Brinley spun around a few times, before a stroke of rare luck hit and she caught a glimpse of her own ass cheek in the mirror, seeing your splattered form stuck to the outside of her shorts. She gasped before reaching down and slowly but surely digging a fingernail between you and the fabric of her shorts. She peeled you off and held you in front of her face with a smile.

“There ya are, babe! Sorry about that, I probably squashed you in the car huh… Anyway, I appreciate you making my booty look even hotter with your sexy self glued onto my shorts, but I need your help shopping today!” Brinley said enthusiastically, breezing past her apology and returning back to the original plan that you two made to shop together today.

Carmine scrunched her face up as she knew that she would need to figure out a new way to torture you for the day. Meanwhile, Brinley grabbed item after item off of the racks, grabbing bras, pairs of socks, thongs, and more traditional underwear as her eyes practically lit up looking at all of the cute stuff for sale. Thankfully, she held your flattened form in her other hand, giving you a temporary reprieve at the very least. Finally, a lightbulb flashed in Carmine’s brain as she figured it out.

“Hmm, all of this stuff looks cute and all Brinley. But honestly, do you think it’s worth it to buy all of this random stuff when you’ve got the comfiest and most versatile piece of clothing in your hands already?” Carmine questioned your wife.

“Huh? Which do you mean?” Brinley said as she looked at the various items hanging off of her other arm.

“Wrong hand, girl.” Carmine retorted, causing Brinley to turn her head back and lock her gaze onto you.

“You mean Allegra!?” Brinley exclaimed.

“Yeah! I mean can you really say that any of this cotton and spandex is comfier than a tiny? Sure, Tinex is a close second but it still can’t compare to the real thing!” Carmine responded.

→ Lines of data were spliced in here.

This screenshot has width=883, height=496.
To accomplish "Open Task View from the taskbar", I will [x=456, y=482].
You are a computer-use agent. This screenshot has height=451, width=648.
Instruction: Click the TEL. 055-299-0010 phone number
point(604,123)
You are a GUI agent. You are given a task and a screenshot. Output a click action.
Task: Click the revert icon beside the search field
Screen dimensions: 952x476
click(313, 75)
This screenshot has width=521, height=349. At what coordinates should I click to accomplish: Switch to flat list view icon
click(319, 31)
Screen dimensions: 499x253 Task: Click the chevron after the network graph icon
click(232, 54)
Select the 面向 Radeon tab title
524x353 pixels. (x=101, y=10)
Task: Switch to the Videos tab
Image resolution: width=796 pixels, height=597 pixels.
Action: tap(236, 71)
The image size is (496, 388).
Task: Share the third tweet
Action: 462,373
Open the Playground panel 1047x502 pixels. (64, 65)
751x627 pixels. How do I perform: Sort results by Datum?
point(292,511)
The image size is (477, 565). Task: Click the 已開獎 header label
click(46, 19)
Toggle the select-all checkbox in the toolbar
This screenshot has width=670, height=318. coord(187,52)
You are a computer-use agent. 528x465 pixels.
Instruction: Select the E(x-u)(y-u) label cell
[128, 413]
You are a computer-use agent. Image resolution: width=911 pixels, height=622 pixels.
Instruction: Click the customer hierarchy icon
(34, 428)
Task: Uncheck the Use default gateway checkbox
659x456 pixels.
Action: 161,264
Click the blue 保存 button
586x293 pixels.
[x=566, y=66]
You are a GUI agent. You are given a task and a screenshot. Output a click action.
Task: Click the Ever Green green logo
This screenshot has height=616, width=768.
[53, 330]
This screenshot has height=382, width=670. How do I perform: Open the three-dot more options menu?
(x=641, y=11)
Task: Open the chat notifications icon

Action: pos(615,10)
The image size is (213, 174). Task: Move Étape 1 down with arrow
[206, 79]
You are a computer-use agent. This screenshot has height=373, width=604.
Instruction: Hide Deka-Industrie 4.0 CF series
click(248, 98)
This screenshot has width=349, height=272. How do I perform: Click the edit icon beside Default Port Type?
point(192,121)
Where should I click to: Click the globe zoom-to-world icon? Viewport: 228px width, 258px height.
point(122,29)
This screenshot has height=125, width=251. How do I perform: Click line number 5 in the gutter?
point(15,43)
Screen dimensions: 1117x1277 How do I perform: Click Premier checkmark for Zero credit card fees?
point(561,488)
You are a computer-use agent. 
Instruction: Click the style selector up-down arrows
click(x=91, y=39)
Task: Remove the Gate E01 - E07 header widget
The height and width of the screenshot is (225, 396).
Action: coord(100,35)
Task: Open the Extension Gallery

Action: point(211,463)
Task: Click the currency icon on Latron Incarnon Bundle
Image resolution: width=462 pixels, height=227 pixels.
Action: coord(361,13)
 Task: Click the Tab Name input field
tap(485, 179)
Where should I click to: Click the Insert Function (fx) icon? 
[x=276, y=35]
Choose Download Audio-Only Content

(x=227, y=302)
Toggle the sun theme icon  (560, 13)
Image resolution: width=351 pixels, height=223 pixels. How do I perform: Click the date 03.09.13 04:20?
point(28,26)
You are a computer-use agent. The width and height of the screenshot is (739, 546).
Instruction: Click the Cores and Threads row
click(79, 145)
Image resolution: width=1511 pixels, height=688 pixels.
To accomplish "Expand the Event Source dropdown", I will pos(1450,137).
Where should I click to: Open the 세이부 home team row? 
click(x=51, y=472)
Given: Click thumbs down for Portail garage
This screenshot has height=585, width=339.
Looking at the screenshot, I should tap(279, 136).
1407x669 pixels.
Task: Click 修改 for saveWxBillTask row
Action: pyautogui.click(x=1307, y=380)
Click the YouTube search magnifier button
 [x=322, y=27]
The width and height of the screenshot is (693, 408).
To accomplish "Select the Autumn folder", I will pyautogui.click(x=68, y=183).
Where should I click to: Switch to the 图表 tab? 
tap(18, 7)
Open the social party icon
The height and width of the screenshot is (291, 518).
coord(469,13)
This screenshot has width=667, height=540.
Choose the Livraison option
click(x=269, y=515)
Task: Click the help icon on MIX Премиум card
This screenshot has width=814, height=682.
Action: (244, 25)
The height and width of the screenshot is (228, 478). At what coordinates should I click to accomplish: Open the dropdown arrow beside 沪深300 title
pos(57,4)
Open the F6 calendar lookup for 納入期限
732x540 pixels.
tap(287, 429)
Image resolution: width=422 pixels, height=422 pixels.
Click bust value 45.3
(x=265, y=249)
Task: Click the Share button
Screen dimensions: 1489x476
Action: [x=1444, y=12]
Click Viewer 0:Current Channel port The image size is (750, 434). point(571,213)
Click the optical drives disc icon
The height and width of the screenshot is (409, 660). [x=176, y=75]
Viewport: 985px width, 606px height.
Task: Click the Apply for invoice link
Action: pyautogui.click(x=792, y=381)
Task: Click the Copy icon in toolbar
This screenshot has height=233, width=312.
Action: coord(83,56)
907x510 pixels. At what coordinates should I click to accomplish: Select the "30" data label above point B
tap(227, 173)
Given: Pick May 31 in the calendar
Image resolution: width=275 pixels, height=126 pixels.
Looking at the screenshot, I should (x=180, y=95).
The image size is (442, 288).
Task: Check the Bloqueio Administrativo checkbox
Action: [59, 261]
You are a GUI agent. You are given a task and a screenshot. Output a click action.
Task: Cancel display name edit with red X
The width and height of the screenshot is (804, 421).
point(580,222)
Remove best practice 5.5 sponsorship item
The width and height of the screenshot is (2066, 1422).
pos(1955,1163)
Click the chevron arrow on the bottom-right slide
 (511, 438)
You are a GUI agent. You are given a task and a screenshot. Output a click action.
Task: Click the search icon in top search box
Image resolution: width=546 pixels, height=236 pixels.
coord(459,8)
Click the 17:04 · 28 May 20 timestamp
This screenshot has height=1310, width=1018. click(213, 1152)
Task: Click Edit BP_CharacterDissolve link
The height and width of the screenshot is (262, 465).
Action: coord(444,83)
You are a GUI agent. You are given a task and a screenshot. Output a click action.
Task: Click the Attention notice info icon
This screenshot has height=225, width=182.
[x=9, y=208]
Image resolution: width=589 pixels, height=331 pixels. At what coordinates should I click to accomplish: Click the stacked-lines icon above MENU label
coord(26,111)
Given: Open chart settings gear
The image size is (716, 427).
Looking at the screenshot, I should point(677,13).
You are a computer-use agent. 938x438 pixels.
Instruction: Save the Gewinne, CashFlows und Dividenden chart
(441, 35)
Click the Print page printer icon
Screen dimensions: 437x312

“Uhh, first of all Carmine, I believe that they prefer to be called… umm, effectives…” Brinley said as you rolled your eyes. At least her heart was in the right place. “And second of all, I know that I’ve worn Allegra once or twice on accident in the past, and yes I admit she is undeniably the most perfect and comfy clothing on the planet, but at the end of the day she is my wife first, and only clothing when she wants to be!”

Your heart warmed as Brinley’s words brought you some modicum of peace, despite everything being ever-so-slightly wrong.

“Oh sorry Brinley, you know I didn’t mean to insinuate that! I totally respect tinies--err affected. I just think that if Allegra sets the standard for how clothing should fit and feel on your body, then maybe that’s how we can figure out if this stuff is worth buying today!” Brinley raised an eyebrow as Carmine continued, “So for every piece of clothing that you try on, I can quickly shape Allegra into the same thing and you can try the store-brand version first, then slip on the Allegra-brand version after and compare the two! If Allegra is noticeably better, then I say don’t buy it. But if Allegra and the one from the store are comparable, then it might be worth buying! That way you can know exactly what is worth buying and what isn’t!”

Brinley rolled the idea around in her brain for a moment, the gears turning, before a smile flashed on her face.

“That’s genius! Let’s do it!” your wife responded, and you whimpered with fear.